- WHAT TO PRODUCE: Would you print all of the entries exactly, please, but without their pictures?

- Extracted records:
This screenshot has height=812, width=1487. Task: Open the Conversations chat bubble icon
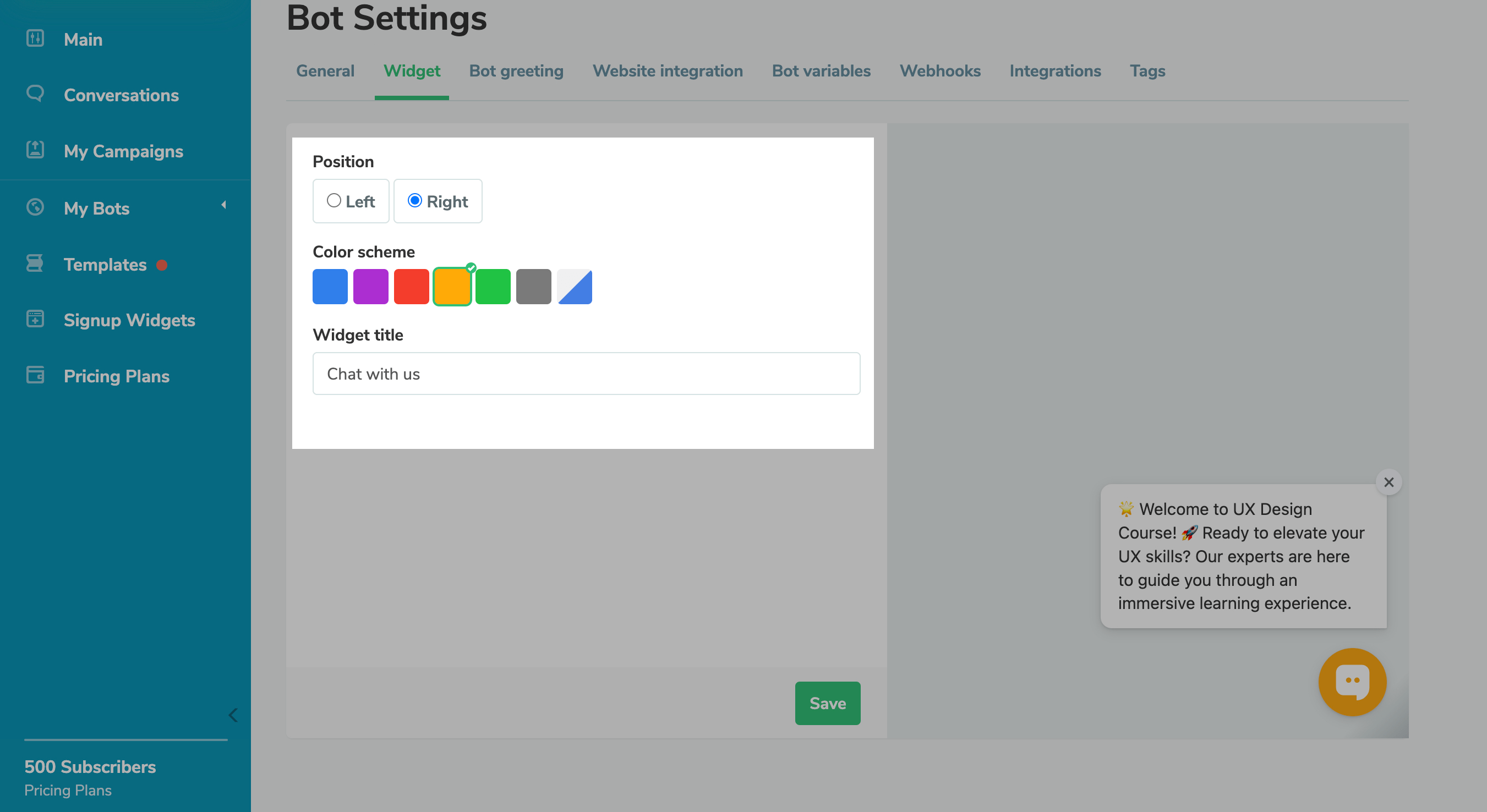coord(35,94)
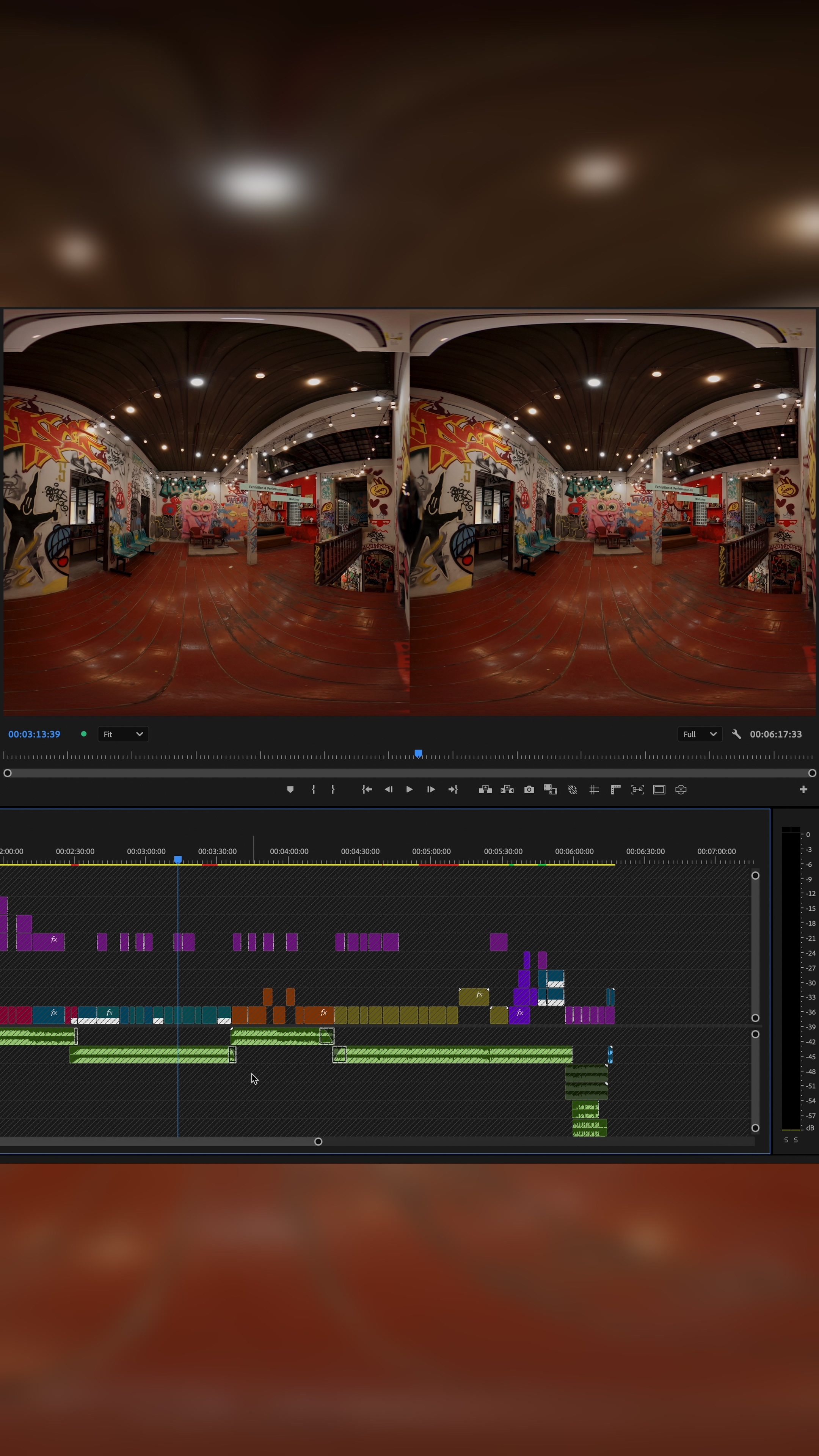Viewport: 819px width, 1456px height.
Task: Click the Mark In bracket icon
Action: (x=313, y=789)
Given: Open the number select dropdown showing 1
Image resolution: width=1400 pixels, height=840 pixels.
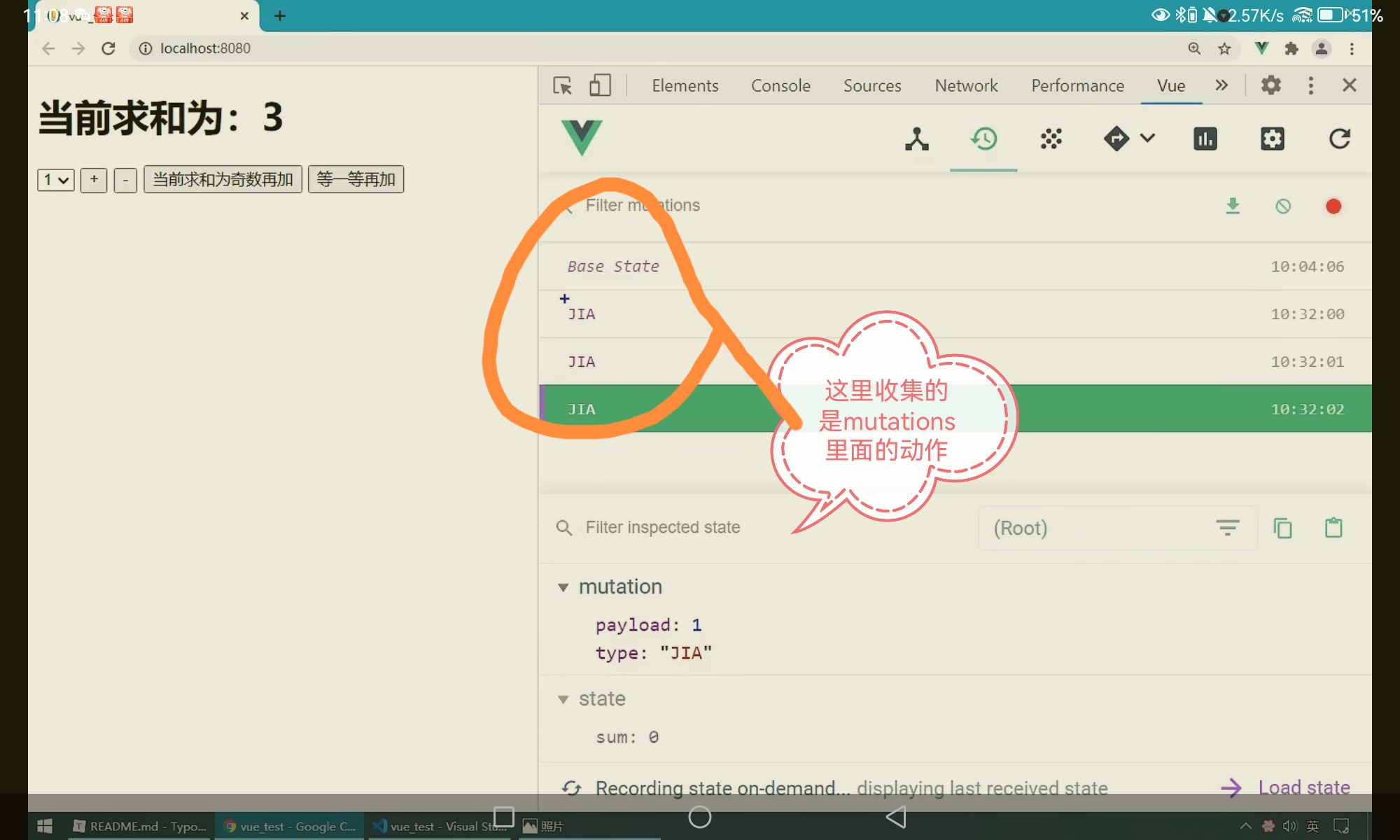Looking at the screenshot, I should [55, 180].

- WRITTEN RESPONSE:
This screenshot has height=812, width=1487. Task: Open the Conversations chat bubble icon
coord(35,94)
Viewport: 819px width, 1456px height.
Task: Click the Mark In bracket icon
Action: (x=313, y=789)
Given: Open the number select dropdown showing 1
Image resolution: width=1400 pixels, height=840 pixels.
Looking at the screenshot, I should [55, 180].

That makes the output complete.